◆ **Supplied material**
........

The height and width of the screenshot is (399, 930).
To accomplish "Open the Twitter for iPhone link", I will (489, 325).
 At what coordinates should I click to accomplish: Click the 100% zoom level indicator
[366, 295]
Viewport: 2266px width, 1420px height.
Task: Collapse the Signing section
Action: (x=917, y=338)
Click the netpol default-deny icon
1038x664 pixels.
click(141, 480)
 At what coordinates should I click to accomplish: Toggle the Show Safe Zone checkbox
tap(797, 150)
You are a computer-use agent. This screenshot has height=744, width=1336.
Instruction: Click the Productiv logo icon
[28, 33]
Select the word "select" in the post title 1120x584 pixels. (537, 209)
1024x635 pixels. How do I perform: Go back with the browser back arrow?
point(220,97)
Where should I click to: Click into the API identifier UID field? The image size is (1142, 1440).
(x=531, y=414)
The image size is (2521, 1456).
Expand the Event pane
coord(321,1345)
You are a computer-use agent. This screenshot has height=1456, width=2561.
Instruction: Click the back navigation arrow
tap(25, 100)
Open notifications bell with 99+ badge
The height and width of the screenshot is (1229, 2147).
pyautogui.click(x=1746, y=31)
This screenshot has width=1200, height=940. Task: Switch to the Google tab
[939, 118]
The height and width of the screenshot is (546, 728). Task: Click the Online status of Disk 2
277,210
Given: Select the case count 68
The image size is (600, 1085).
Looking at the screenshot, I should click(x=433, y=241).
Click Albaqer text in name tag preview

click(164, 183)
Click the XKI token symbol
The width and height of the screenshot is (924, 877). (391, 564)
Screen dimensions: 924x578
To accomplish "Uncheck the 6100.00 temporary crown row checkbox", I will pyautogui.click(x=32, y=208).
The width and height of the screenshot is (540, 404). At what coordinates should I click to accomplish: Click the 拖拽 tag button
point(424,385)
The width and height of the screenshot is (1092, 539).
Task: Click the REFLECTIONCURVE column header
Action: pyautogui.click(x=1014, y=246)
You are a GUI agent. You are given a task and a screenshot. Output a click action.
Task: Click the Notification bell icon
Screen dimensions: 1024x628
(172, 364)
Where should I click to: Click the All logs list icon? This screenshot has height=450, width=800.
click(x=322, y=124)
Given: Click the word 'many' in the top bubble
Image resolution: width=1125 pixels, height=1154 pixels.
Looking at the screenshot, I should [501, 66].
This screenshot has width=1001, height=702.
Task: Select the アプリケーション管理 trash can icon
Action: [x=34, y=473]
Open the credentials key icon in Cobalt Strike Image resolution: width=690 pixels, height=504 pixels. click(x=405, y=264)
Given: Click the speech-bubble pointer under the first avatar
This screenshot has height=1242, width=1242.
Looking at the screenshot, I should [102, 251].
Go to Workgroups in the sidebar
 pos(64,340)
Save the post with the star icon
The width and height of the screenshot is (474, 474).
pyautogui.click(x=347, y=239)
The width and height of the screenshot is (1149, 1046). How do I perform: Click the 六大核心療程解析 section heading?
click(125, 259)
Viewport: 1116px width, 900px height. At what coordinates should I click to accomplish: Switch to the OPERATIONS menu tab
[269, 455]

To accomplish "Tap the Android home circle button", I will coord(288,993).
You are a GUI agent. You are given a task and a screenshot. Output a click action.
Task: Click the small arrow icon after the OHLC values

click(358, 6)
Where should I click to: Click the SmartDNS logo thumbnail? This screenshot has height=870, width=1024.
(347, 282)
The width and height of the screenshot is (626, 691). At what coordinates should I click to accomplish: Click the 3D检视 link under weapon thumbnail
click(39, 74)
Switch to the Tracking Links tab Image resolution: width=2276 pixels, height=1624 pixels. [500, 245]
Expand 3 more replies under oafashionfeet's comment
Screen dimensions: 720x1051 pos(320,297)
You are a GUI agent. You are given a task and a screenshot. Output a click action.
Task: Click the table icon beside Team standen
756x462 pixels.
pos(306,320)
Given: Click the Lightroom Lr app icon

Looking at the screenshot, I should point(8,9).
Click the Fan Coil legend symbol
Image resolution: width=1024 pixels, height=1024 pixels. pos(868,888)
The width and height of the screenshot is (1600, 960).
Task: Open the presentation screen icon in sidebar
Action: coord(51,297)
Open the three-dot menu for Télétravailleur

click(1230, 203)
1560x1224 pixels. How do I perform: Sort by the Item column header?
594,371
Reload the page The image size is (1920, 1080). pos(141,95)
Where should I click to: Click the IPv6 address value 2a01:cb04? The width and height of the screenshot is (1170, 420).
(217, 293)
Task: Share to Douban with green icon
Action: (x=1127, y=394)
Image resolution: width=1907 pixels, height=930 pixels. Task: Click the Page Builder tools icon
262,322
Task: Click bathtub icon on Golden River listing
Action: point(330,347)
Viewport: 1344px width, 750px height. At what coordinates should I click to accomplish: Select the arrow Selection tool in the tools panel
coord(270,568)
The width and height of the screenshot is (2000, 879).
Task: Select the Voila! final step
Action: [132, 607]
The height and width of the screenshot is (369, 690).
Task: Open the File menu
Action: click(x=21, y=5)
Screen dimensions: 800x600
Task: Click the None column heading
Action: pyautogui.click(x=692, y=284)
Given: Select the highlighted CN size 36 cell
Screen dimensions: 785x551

........

◆ **Your goal**
Output every line of the rows above as a numbered list, leaving out any blank lines.

◆ **The output**
1. The height and width of the screenshot is (399, 930).
2. To accomplish "Open the Twitter for iPhone link", I will (489, 325).
3.  At what coordinates should I click to accomplish: Click the 100% zoom level indicator
4. [366, 295]
5. Viewport: 2266px width, 1420px height.
6. Task: Collapse the Signing section
7. Action: (x=917, y=338)
8. Click the netpol default-deny icon
9. 1038x664 pixels.
10. click(141, 480)
11.  At what coordinates should I click to accomplish: Toggle the Show Safe Zone checkbox
12. tap(797, 150)
13. You are a computer-use agent. This screenshot has height=744, width=1336.
14. Instruction: Click the Productiv logo icon
15. [28, 33]
16. Select the word "select" in the post title 1120x584 pixels. (537, 209)
17. 1024x635 pixels. How do I perform: Go back with the browser back arrow?
18. point(220,97)
19. Where should I click to: Click into the API identifier UID field? The image size is (1142, 1440).
20. (x=531, y=414)
21. The image size is (2521, 1456).
22. Expand the Event pane
23. coord(321,1345)
24. You are a computer-use agent. This screenshot has height=1456, width=2561.
25. Instruction: Click the back navigation arrow
26. tap(25, 100)
27. Open notifications bell with 99+ badge
28. The height and width of the screenshot is (1229, 2147).
29. pyautogui.click(x=1746, y=31)
30. This screenshot has width=1200, height=940. Task: Switch to the Google tab
31. [939, 118]
32. The height and width of the screenshot is (546, 728). Task: Click the Online status of Disk 2
33. 277,210
34. Given: Select the case count 68
35. The image size is (600, 1085).
36. Looking at the screenshot, I should click(x=433, y=241).
37. Click Albaqer text in name tag preview
38. click(164, 183)
39. Click the XKI token symbol
40. The width and height of the screenshot is (924, 877). (391, 564)
41. Screen dimensions: 924x578
42. To accomplish "Uncheck the 6100.00 temporary crown row checkbox", I will pyautogui.click(x=32, y=208).
43. The width and height of the screenshot is (540, 404). At what coordinates should I click to accomplish: Click the 拖拽 tag button
44. point(424,385)
45. The width and height of the screenshot is (1092, 539).
46. Task: Click the REFLECTIONCURVE column header
47. Action: pyautogui.click(x=1014, y=246)
48. You are a GUI agent. You are given a task and a screenshot. Output a click action.
49. Task: Click the Notification bell icon
50. Screen dimensions: 1024x628
51. (172, 364)
52. Where should I click to: Click the All logs list icon? This screenshot has height=450, width=800.
53. click(x=322, y=124)
54. Given: Click the word 'many' in the top bubble
55. Image resolution: width=1125 pixels, height=1154 pixels.
56. Looking at the screenshot, I should [501, 66].
57. This screenshot has width=1001, height=702.
58. Task: Select the アプリケーション管理 trash can icon
59. Action: [x=34, y=473]
60. Open the credentials key icon in Cobalt Strike Image resolution: width=690 pixels, height=504 pixels. click(x=405, y=264)
61. Given: Click the speech-bubble pointer under the first avatar
62. This screenshot has height=1242, width=1242.
63. Looking at the screenshot, I should [102, 251].
64. Go to Workgroups in the sidebar
65.  pos(64,340)
66. Save the post with the star icon
67. The width and height of the screenshot is (474, 474).
68. pyautogui.click(x=347, y=239)
69. The width and height of the screenshot is (1149, 1046). How do I perform: Click the 六大核心療程解析 section heading?
70. click(125, 259)
71. Viewport: 1116px width, 900px height. At what coordinates should I click to accomplish: Switch to the OPERATIONS menu tab
72. [269, 455]
73. To accomplish "Tap the Android home circle button", I will coord(288,993).
74. You are a GUI agent. You are given a task and a screenshot. Output a click action.
75. Task: Click the small arrow icon after the OHLC values
76. click(358, 6)
77. Where should I click to: Click the SmartDNS logo thumbnail? This screenshot has height=870, width=1024.
78. (347, 282)
79. The width and height of the screenshot is (626, 691). At what coordinates should I click to accomplish: Click the 3D检视 link under weapon thumbnail
80. click(39, 74)
81. Switch to the Tracking Links tab Image resolution: width=2276 pixels, height=1624 pixels. [500, 245]
82. Expand 3 more replies under oafashionfeet's comment
83. Screen dimensions: 720x1051 pos(320,297)
84. You are a GUI agent. You are given a task and a screenshot. Output a click action.
85. Task: Click the table icon beside Team standen
86. 756x462 pixels.
87. pos(306,320)
88. Given: Click the Lightroom Lr app icon
89. Looking at the screenshot, I should point(8,9).
90. Click the Fan Coil legend symbol
91. Image resolution: width=1024 pixels, height=1024 pixels. pos(868,888)
92. The width and height of the screenshot is (1600, 960).
93. Task: Open the presentation screen icon in sidebar
94. Action: coord(51,297)
95. Open the three-dot menu for Télétravailleur
96. click(1230, 203)
97. 1560x1224 pixels. How do I perform: Sort by the Item column header?
98. 594,371
99. Reload the page The image size is (1920, 1080). pos(141,95)
100. Where should I click to: Click the IPv6 address value 2a01:cb04? The width and height of the screenshot is (1170, 420).
101. (217, 293)
102. Task: Share to Douban with green icon
103. Action: (x=1127, y=394)
104. Image resolution: width=1907 pixels, height=930 pixels. Task: Click the Page Builder tools icon
105. 262,322
106. Task: Click bathtub icon on Golden River listing
107. Action: point(330,347)
108. Viewport: 1344px width, 750px height. At what coordinates should I click to accomplish: Select the arrow Selection tool in the tools panel
109. coord(270,568)
110. The width and height of the screenshot is (2000, 879).
111. Task: Select the Voila! final step
112. Action: [132, 607]
113. The height and width of the screenshot is (369, 690).
114. Task: Open the File menu
115. Action: click(x=21, y=5)
116. Screen dimensions: 800x600
117. Task: Click the None column heading
118. Action: pyautogui.click(x=692, y=284)
119. Given: Select the highlighted CN size 36 cell
120. Screen dimensions: 785x551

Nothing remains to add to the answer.